Segundo o dicionário de Aurélio os 40 dias são dedicados a
penitências. O Site Wikipédia informa que, essencialmente, o período é um
retiro espiritual voltado à reflexão, onde os religiosos se recolhem em oração
e penitência para preparar o espírito para a acolhida do Cristo Vivo,
Ressuscitado no Domingo de Páscoa.
O Espiritismo possui uma estrutura doutrinária própria,
assenta-se num conjunto de princípios fundamentais e está exposto nas suas
obras básicas e complementares. A sua prática não admite rituais, paramentos,
ou utilização de símbolos e imagens. O seu culto é o interno, significando que
o seu adepto deve realizar a autotransformação pelo esforço diuturno de domar
as más inclinações, de abandonar vícios morais e materiais, adotando como
código de conduta as regras morais reveladas por Jesus.
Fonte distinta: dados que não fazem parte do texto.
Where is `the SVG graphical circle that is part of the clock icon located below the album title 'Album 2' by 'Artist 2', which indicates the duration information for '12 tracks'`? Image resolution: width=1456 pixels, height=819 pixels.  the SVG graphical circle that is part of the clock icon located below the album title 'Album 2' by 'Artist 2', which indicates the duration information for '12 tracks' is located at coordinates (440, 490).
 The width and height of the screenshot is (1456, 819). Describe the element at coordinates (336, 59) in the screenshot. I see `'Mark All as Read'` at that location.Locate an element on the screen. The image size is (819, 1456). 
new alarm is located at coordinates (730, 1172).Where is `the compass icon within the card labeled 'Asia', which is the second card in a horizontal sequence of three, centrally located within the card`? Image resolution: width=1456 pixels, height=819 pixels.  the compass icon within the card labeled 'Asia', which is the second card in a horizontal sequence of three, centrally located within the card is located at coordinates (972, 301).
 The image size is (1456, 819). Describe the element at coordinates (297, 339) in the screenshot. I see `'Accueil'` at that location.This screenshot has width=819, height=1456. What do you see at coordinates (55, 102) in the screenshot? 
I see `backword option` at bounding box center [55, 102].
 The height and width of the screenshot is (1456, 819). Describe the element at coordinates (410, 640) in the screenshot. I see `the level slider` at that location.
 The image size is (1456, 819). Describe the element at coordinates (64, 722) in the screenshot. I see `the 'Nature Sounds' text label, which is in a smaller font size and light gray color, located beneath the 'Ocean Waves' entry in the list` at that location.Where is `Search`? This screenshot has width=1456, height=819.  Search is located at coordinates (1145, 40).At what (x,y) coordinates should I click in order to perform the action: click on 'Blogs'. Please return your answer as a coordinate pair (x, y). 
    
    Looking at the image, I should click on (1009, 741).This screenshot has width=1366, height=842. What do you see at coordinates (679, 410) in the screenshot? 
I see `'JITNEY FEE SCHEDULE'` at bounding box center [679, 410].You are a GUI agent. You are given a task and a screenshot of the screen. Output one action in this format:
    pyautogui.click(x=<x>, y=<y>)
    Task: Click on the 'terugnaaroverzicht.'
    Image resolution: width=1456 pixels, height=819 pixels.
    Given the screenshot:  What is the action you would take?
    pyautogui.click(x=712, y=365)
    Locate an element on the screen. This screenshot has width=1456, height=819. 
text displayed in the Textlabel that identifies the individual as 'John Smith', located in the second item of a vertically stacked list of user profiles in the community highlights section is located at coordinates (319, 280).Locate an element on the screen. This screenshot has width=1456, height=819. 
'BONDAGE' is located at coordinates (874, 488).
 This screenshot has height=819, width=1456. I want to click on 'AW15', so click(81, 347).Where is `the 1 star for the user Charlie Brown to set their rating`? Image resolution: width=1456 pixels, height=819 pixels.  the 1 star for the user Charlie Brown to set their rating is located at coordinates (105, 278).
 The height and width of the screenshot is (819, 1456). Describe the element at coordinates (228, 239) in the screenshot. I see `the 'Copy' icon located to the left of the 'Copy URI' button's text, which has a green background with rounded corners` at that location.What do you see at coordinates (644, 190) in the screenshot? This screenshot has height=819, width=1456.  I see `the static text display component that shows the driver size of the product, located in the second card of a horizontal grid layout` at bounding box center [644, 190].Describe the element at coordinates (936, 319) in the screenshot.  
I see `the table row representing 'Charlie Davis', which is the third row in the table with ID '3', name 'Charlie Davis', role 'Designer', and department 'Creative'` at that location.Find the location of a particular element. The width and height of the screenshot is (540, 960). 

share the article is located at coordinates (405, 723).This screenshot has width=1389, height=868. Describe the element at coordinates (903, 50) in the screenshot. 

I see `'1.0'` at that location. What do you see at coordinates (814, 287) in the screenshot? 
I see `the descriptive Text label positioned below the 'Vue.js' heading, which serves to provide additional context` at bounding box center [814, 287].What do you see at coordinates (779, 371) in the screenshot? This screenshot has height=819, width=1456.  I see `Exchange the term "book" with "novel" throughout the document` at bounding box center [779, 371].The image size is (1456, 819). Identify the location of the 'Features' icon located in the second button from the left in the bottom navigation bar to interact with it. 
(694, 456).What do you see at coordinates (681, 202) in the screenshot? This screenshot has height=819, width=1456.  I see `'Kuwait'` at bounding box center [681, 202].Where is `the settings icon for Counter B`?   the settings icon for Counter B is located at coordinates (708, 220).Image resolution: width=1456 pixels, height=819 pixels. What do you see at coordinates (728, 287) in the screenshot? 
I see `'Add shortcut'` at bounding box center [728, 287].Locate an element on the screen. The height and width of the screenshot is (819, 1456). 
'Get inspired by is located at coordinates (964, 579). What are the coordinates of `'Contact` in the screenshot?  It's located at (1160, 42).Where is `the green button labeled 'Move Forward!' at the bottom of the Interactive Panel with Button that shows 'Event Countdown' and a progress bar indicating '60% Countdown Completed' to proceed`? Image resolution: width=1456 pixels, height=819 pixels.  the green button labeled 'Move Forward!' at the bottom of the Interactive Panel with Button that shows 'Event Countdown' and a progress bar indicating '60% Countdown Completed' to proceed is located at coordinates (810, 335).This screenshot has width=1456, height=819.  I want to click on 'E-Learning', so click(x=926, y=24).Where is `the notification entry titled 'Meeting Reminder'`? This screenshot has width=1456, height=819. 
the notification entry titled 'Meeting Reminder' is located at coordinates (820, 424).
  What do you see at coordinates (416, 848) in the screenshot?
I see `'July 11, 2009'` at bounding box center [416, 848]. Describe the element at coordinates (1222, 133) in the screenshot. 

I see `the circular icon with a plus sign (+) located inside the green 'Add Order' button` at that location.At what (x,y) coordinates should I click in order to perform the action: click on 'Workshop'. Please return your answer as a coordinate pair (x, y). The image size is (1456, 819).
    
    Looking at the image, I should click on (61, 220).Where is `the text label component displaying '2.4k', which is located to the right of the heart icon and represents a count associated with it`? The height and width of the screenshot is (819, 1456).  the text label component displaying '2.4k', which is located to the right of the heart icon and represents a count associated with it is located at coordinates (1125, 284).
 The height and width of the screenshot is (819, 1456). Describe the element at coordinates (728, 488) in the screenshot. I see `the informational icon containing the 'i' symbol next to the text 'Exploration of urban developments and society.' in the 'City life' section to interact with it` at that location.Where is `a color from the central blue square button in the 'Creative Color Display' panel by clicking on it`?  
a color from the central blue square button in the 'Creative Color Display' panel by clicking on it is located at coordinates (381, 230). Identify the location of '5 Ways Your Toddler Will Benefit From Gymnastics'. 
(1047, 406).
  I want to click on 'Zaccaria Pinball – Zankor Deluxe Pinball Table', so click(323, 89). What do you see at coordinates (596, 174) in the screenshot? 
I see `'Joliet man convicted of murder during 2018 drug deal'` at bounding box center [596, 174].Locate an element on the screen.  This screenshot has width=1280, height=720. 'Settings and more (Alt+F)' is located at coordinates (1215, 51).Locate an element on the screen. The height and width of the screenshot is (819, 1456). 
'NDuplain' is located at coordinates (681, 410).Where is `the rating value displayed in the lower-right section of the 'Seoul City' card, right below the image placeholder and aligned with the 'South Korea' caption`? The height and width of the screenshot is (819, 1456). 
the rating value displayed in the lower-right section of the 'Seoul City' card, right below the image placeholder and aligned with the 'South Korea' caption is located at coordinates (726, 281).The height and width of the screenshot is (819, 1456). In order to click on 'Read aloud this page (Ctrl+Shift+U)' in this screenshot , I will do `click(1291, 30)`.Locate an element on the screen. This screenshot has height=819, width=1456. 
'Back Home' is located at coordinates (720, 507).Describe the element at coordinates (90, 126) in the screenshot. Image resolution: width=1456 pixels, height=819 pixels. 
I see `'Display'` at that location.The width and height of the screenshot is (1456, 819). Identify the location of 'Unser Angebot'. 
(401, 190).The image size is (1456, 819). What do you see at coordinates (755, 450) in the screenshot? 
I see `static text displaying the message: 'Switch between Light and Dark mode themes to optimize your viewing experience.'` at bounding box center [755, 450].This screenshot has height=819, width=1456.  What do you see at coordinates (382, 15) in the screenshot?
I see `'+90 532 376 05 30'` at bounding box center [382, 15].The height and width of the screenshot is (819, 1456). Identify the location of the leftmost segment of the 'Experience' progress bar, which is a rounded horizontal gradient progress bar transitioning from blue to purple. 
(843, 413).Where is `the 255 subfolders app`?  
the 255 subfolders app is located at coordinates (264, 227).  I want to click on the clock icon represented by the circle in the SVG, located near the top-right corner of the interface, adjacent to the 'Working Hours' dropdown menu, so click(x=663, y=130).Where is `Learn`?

Na parábola do Bom Samaritano (Lc, 10:25-37) Jesus instrui
um Doutor da Lei, que lhe pergunta sobre o que fazer para se ganhar a vida
eterna. De forma resumida foi esta a resposta do Cristo: para ganhar a
vida eterna vá e faça da mesma maneira como fez o Bom Samaritano.
O que fez o Bom Samaritano?
Consta da parábola que o mesmo praticou, por amor verdadeiro
ao próximo, a caridade moral e material de maneira incondicional, completa, sem
medir esforços, diante de um homem que fora encontrado meio morto, após
assaltado e espancado.
Antes da atitude bondosa do Samaritano, um sacerdote e um
levita (auxiliar do templo) passaram pelo homem caído e não lhe deram a mínima
importância. Por quê? Possivelmente porque já haviam cumprido os deveres
diários para com Deus nos rituais do Templo, porque eram insensíveis ante a dor
alheia ou porque amar e ajudar o próximo não constituíssem atividades
observadas por sua religião.
O Samaritano, homem comum da Samaria, foi justamente quem
praticou a Lei Maior: “amar o próximo como a si mesmo”, que, segundo Jesus, é
equivalente a “amar a Deus sobre todas as coisas”.
Portanto Jesus propõe que para se alcançar a felicidade e a
plenitude da paz o homem deve praticar o amor e a caridade em toda sua
extensão, que são antídotos irresistíveis no combate às deficiências morais,
como egoísmo, orgulho, vaidade, ódio, ambição, ou por outra, deve fazer jejum
(abster-se) desses vícios que são os reais causadores das desgraças da Terra.
Este deve ser o sentido verdadeiro de Jejum e, não, o de abster-se da ingestão
de carne porque, em outra passagem do Evangelho, Jesus ensina:
“Não é o que entra pela boca que torna o homem impuro. O que
sai da boca do homem é que o macula. O que sai da boca procede do coração e é o
que torna impuro o homem: porquanto do coração é que partem os maus
pensamentos, os assassínios, os adultérios, as fornicações, os latrocínios, as
maledicências...” (Mt. 15:1-20).
O esforço de combate às más tendências deve se estender por
todos os dias, semanas e meses do ano. “Reconhece-se o verdadeiro espírita
pela sua transformação moral e pelos esforços que emprega para domar suas
inclinações más”. (Allan Kardec, Evangelho Segundo o Espiritismo – Cap.
XVII, item 4).
Quanto ao consumo de carne, a Doutrina Espírita prescreve
que em nosso atual estágio, a carne alimenta a carne, e que o homem tem
necessidade de alimentar-se conforme reclame a sua organização (Questão 723, do
Livro dos Espíritos), mas sem necessidade de abusar desse direito (Questão 734,
Idem).
Entendemos que, com o progresso moral, a humanidade chegará
a um ponto em que não terá mais necessidade de alimentar-se dos invólucros
carnais dos animais, não só por amor a eles, como porque a tecnologia lhe oferecerá
sucedâneos adequados à sua organização física. Alguém inclusive já disse, e com
muito acerto, que “o homem não se torna bom porque deixa de comer carne, mas
quando ele se torna bom, deixa naturalmente de ingeri-la”.